--- Material for this exercise ---

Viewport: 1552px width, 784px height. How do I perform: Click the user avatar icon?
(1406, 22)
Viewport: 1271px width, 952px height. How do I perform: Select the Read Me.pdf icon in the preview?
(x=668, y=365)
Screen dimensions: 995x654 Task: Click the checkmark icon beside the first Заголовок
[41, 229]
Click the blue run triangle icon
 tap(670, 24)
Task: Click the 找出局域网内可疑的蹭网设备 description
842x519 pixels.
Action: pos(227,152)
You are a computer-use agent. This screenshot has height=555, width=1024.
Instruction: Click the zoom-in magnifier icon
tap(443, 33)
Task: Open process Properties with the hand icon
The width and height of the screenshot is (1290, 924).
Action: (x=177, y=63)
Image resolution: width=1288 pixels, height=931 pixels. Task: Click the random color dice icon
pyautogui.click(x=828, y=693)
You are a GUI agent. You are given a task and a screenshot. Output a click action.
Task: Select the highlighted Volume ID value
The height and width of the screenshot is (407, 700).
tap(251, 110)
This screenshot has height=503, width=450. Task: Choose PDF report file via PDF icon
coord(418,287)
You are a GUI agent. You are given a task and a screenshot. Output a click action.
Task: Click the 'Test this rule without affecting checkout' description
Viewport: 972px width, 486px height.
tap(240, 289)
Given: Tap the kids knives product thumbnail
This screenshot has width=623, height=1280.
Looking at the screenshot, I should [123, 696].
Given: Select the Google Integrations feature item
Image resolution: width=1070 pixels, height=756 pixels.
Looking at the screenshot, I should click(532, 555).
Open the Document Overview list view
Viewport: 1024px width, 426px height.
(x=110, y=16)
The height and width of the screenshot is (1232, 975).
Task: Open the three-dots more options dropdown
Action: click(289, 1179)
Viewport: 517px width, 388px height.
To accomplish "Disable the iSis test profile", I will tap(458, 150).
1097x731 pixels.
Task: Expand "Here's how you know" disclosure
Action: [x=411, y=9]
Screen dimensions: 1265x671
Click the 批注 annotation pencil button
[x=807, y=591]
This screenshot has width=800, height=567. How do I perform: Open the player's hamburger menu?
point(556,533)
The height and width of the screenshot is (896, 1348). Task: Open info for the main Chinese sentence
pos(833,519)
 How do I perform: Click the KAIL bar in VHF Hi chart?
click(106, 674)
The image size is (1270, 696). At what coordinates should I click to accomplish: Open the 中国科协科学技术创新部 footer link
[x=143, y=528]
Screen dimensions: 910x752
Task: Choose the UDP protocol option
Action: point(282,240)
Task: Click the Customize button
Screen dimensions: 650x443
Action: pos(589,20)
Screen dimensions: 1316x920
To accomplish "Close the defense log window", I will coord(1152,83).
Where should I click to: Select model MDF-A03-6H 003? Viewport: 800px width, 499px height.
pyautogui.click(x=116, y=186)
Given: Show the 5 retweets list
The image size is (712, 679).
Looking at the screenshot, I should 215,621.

---

Given problem >>
Rewrite the rows from the line containing "Given: Select the" through the line containing "point(556,533)", changing "hamburger menu" to "settings menu" and keeping everything else the same.

Response for this exercise >>
Given: Select the Google Integrations feature item
Image resolution: width=1070 pixels, height=756 pixels.
Looking at the screenshot, I should click(532, 555).
Open the Document Overview list view
Viewport: 1024px width, 426px height.
(x=110, y=16)
The height and width of the screenshot is (1232, 975).
Task: Open the three-dots more options dropdown
Action: click(289, 1179)
Viewport: 517px width, 388px height.
To accomplish "Disable the iSis test profile", I will tap(458, 150).
1097x731 pixels.
Task: Expand "Here's how you know" disclosure
Action: [x=411, y=9]
Screen dimensions: 1265x671
Click the 批注 annotation pencil button
[x=807, y=591]
This screenshot has width=800, height=567. How do I perform: Open the player's settings menu?
point(556,533)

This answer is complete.